Advanced technologies used in modern medicine enable healthcare professionals to control and target the delivery of medications to specific cells in the body. Research scientists are now experimenting with employing similar technologies and techniques in agriculture to improve quality and quantity of farming outputs that will be needed to meet increasing global food demands.
In the latest such research published recently, scientists at the University of California, Riverside and at the Carnegie Mellon University in the United States, have highlighted some of the best-known strategies for improving agriculture with nanotechnology.
Nanotechnology is an umbrella term for the study and design of nano-sized products. A nanometer is one billionth of a meter, or about 100,000 times smaller than the width of a human hair. Extensive studies have been conducted on using nanotechnology to deliver drugs to specific cells in the body that need them most. However, similar studies on using nanotechnology in agriculture have so far not been tried on a large scale.
Currently the techniques employed to deliver agrochemicals to agricultural crops and plants are inefficient, for instance, nearly half of all fertilizer applied on farms is wasted as it does not reach the targeted crops, instead they end up harming the environment. The wastage is even worse in the case of pesticides, where it has been found that only 5 percent of applied pesticides reach their intended targets, with the rest ending up contaminating the environment.

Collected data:
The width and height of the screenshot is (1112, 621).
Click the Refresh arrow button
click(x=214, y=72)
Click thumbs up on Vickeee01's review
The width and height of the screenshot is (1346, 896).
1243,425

Exercise prompt ▸
Please pick up the text on nanotechnology in agriculture after its last sentence and carry it forward.

Task response ▸
Agriculture currently accounts for up to 28 percent of global greenhouse gas emissions (GHG). Ironically, the role of agricultural GHG emission also speeds up global warming that leads to extreme weather events, such as floods and droughts that cause agriculture outputs to suffer. The use of nanotechnology in agriculture could enhance the delivery of fertilizers and other essential nutrients, improve plant resilience to adverse conditions, and help raise global agricultural output.
In their review, the researchers highlight specific approaches borrowed from nanomedicine that could be used to deliver pesticides, herbicides, and fungicides to specific biological targets. These include coating nanomaterials with sugars or peptides that recognize specific proteins on plant cells and organelles. Such innovative techniques allow scientists to take the existing molecular machinery of the plant and guide desired chemicals to where the plant needs it, for example to sites of plant pathogen infections.
Nano-enabled precision delivery of necessary elements to plants can potentially transform agriculture, increasing and sustaining global food production. However, there are several critical technical challenges that need to be overcome before benefits of these techniques can be fully realized, said the scientists involved in the new study.